De wasdroger slurpt energie: hang de was dus zo vaak mogelijk aan de lijn of op een rek te drogen.

  • Weinig ruimte? Koop een rek dat in het trapgat past.
  • Voor kleine dingen als sokken en ondergoed is een rek dat je aan de verwarming kunt hangen handig.
  • Mooi weer? Hang de was buiten op.
  • Binnen drogen? Zet een raampje of luchtrooster open zodat het vocht weg kan.

9. Vaatwasser op ecostand

De vaatwasser wast prima schoon op het eco-programma: daar is hij op getest.

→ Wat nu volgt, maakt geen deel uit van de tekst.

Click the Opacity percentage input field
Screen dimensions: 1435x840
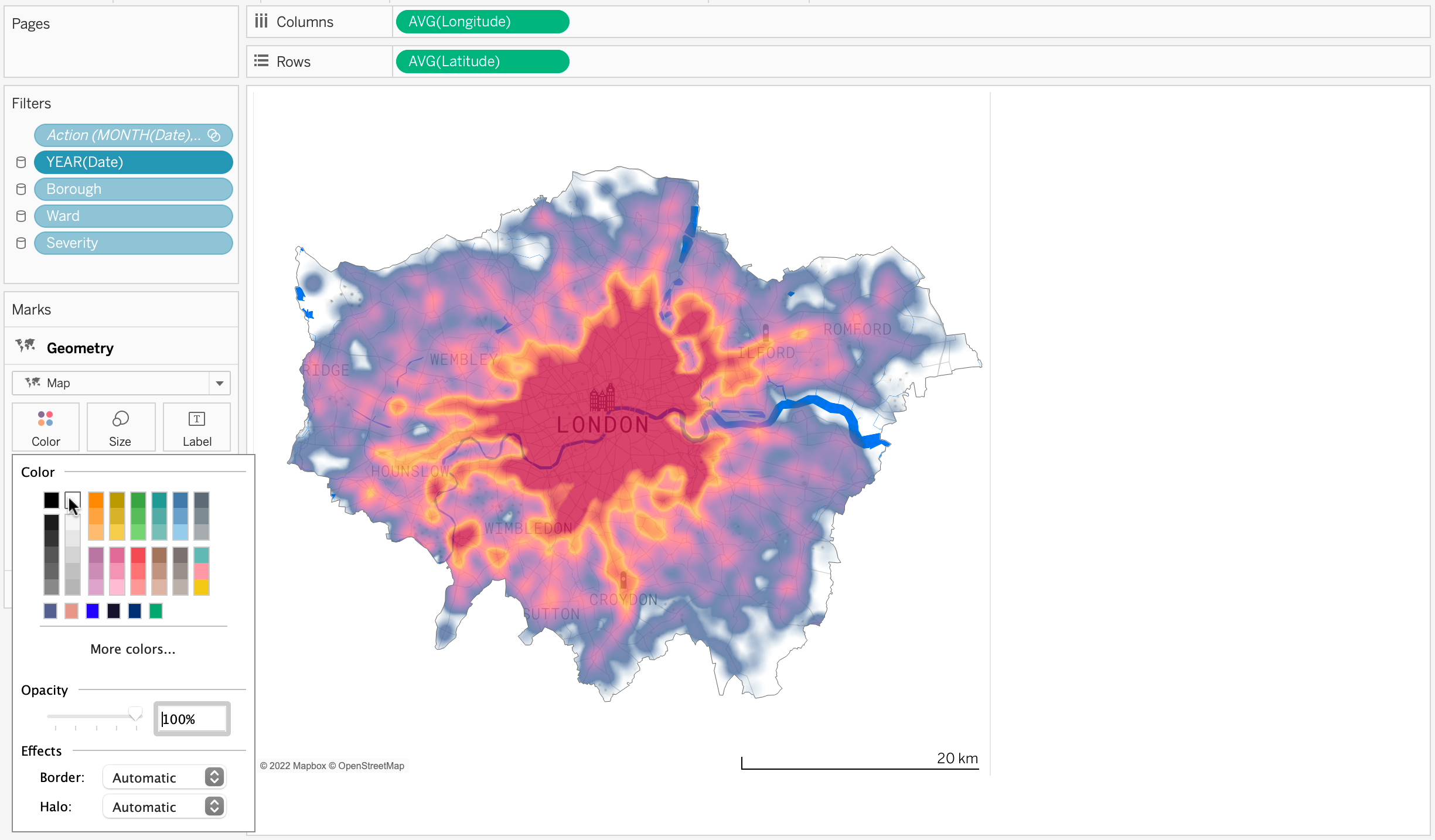pyautogui.click(x=191, y=718)
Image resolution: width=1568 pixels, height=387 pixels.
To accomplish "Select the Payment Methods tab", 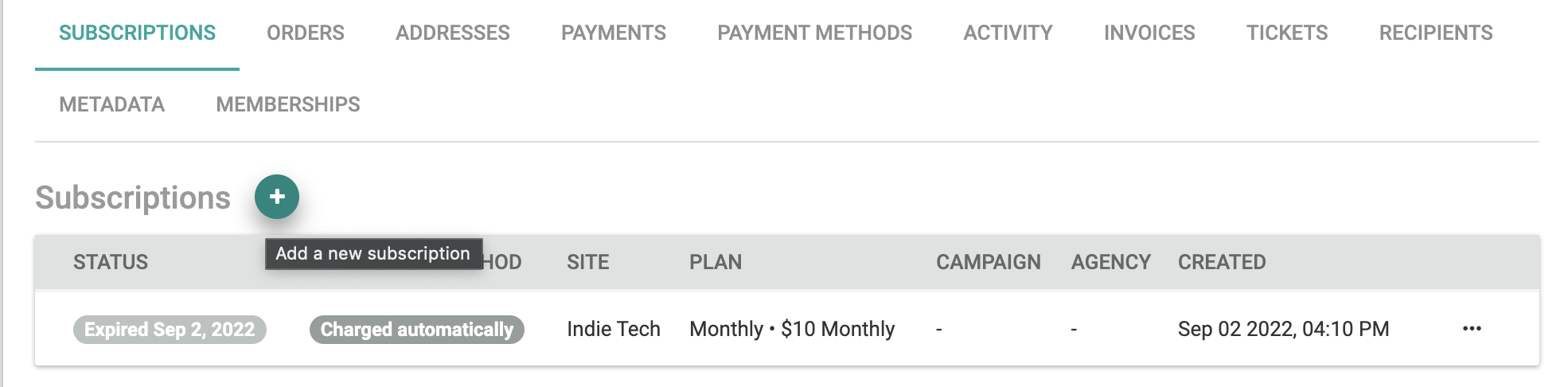I will point(814,33).
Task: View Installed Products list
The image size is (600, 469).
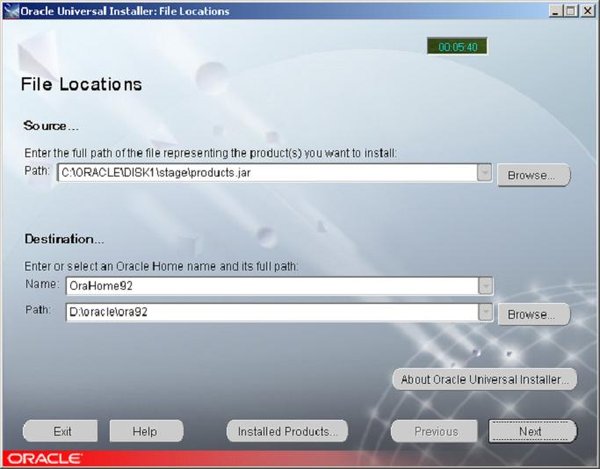Action: [x=287, y=432]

  • Kies het eco-programma of zet de temperatuur op 50-55 graden. Veel moderne vaatwassers onthouden je keuze na een paar keer.
  • Geheugensteuntje nodig? Plak een sticker bij de eco-stand of lage temperatuur.
  • Etensresten kun je met de hand of een papiertje wegvegen. De vaat voorspoelen is niet nodig.
  • Zet de machine pas aan als hij echt vol is: dat scheelt een hoop afwasbeurten per jaar.

10. Tweede koelkast weg

Tweede koelkasten zijn meestal oudjes die stroom slurpen. En als er bijna niks in staat, ben je vooral lucht aan het koel houden: zonde.

  • Gebruik je de tweede koelkast omdat de eerste te klein is? Koop dan liever 1 grote, zuinige koelkast waar alles in kan.
  • Gebruik je de tweede koelkast vooral voor feestjes (als bierkoelkast)? Zet hem dan alleen aan als je een feestje hebt en trek de stekker er daarna weer uit.

11. Plak radiatorfolie

Radiatorfolie plak je achter radiatoren die tegen een buitenmuur staan. Zo gaat de warmte de kamer in en niet in de muur.

Wanneer en hoe?

  • Als jouw huis vóór 1992 is gebouwd en geen spouwmuurisolatie heeft.
  • Je plakt het tegen de achterkant van je radiator óf op de muur pal achter de radiator.
  • Plak je het op de radiator? Knip de folie precies op maat van de radiator.
  • Maak een paar wasknijpers vast aan de onderkant van de folie als je hem op wilt hangen; dan blijft die vanzelf strak naar beneden hangen. Je plakt de folie met tape of magneetjes op de radiator.
  • Plak je folie op de muur? Knip hem dan 10 cm minder hoog en breed dan de radiator is, dan zie je de folie niet.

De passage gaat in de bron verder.